Oracle’s AI cloud bet hits a margin reality check. Shares of Oracle slid over 3% Tuesday after a report revealed razor-thin profits on its Nvidia-powered cloud business — raising new questions about whether the software giant’s aggressive AI expansion can remain sustainable.
Oracle’s Margins Fall Flat on AI Cloud
A new report from The Information indicated Oracle earned just 14% gross margins on roughly $900 million in Nvidia-based cloud revenue for the quarter ending in August — a fraction of its typical 70% corporate average.
The disclosure, citing internal documents, shows Oracle made only about $125 million in profit from its AI cloud rentals, reflecting the steep costs of acquiring Nvidia GPUs and maintaining massive infrastructure for clients like OpenAI.
The stock fell nearly 4% to $280.05 in afternoon trading, slipping below its 21-day moving average for the first time since early September.
A Big Bet on Nvidia—and a Bigger Bill
Oracle has positioned itself as one of the fastest-growing cloud providers in the AI arms race, betting that renting Nvidia supercomputing clusters to AI firms will drive future growth.
Its cloud backlog surged 359% year-over-year to $455 billion, fueled by its $300 billion, five-year contract with OpenAI to power the Stargate AI data center project — one of the largest cloud deals in history.
But the economics are catching up. Nvidia GPUs, the backbone of Oracle’s AI offering, are expensive to acquire and maintain, and the company’s aggressive pricing to attract AI clients is crimping profitability.
“The internal documents highlight the financial challenge of renting servers with Nvidia chips,” The Information noted.
Analysts Push Back: “Margins Will Improve With Scale”
Despite the sell-off, several analysts defended Oracle’s long-term strategy.
“While new GPU workloads may run below 25% gross margins, we expect meaningful improvement as Oracle scales,” said Stifel’s Brad Reback, maintaining a Buy rating.
Guggenheim’s John DiFucci echoed that view, saying margins tend to rise as utilization ramps up:
“It’s normal for early AI contracts to start low. Over time, we expect Oracle’s GPU operations to reach 25% margins or higher — otherwise they wouldn’t sign these deals.”
Both analysts expect Oracle to outline profitability targets next week at its “AI World” analyst day in Las Vegas, where investors will seek clarity on scaling costs, capex, and future pricing strategy.
Nvidia CEO Defends Oracle: “They’ll Be Wonderfully Profitable”

§ Dataset section:
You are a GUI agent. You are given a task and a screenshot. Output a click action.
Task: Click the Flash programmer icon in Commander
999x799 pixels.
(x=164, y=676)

§ What the task requires: Extract the passage of the Oracle AI cloud article between "Oracle’s AI cloud" and "can remain sustainable.", inclusive, word for word. The lines have no connection to the text above them.

§ Output for this exercise:
Oracle’s AI cloud bet hits a margin reality check. Shares of Oracle slid over 3% Tuesday after a report revealed razor-thin profits on its Nvidia-powered cloud business — raising new questions about whether the software giant’s aggressive AI expansion can remain sustainable.